Quando o zumbido é persistente ou interfere na qualidade de vida, terapias específicas, como aparelhos de amplificação sonora, treinamentos de habituação sonora e acompanhamento psicológico especializado, podem ser indicados por profissionais de saúde. O objetivo é reduzir o impacto do ruído interno na rotina e facilitar a adaptação a essa condição. Em suma, embora o zumbido nem sempre desapareça completamente, é possível conviver com ele de forma muito mais tranquila.

Em resumo, o zumbido no ouvido em silêncio total pode fazer parte do funcionamento normal do sistema auditivo em muitas situações, especialmente quando é discreto e esporádico. A observação atenta da frequência, intensidade e dos sintomas associados, aliada à orientação adequada, permite diferenciar quando o chiado é apenas um fenômeno transitório e quando merece investigação mais detalhada. Portanto, ouvir o próprio corpo e buscar ajuda em caso de dúvida é a melhor forma de proteger sua saúde auditiva.

FAQ sobre zumbido no ouvido em silêncio total

1. Zumbido no ouvido pode ter cura definitiva?
Em muitos casos, o zumbido melhora bastante com tratamento e mudanças de hábito, mas nem sempre some por completo. Entretanto, terapias de habituação sonora, uso de aparelhos auditivos quando há perda de audição e controle de fatores como estresse e pressão arterial podem reduzir muito a percepção do ruído e fazê-lo deixar de incomodar.

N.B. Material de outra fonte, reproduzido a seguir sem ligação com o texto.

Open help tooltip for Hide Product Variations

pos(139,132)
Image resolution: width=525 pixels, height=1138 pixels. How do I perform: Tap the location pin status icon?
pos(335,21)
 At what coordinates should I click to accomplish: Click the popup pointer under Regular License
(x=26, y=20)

2. Zumbido piora com café, álcool ou cigarro?
Algumas pessoas relatam piora do zumbido após consumir café, energéticos, bebidas alcoólicas ou fumar. Portanto, vale observar se esses estímulos aumentam o chiado no seu caso. Se houver relação, reduzir ou evitar esses hábitos pode diminuir a intensidade do sintoma.

3. Exercício físico ajuda ou atrapalha o zumbido?
Atividade física regular costuma ajudar, porque melhora a circulação e reduz o estresse, dois fatores que podem influenciar o tinnitus. Entretanto, exercícios muito intensos, sem condicionamento adequado ou com esforço exagerado, às vezes fazem o zumbido aumentar temporariamente. Então, a recomendação é praticar exercícios com orientação e de forma progressiva.

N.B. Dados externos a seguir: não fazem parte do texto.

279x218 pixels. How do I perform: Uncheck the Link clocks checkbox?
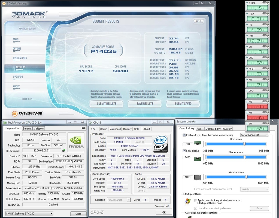tap(184, 151)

4. Devo usar cotonete para “limpar” o ouvido se tenho zumbido?
Não. O uso de cotonete pode empurrar a cera para dentro, irritar o canal auditivo e até perfurar o tímpano. Portanto, se você suspeita de excesso de cera ou sente o ouvido tampado junto com o zumbido, o ideal é procurar um profissional para fazer a limpeza de forma segura.

5. Zumbido no ouvido em silêncio pode ser psicológico?
O zumbido é um sintoma real, mas fatores emocionais como ansiedade, estresse e insônia podem aumentar muito a percepção dele. Em suma, mente e corpo interagem o tempo todo: quanto maior a tensão, mais você foca no ruído. Por isso, cuidar da saúde mental, fazer psicoterapia ou usar técnicas de relaxamento costuma ajudar bastante no controle do sintoma.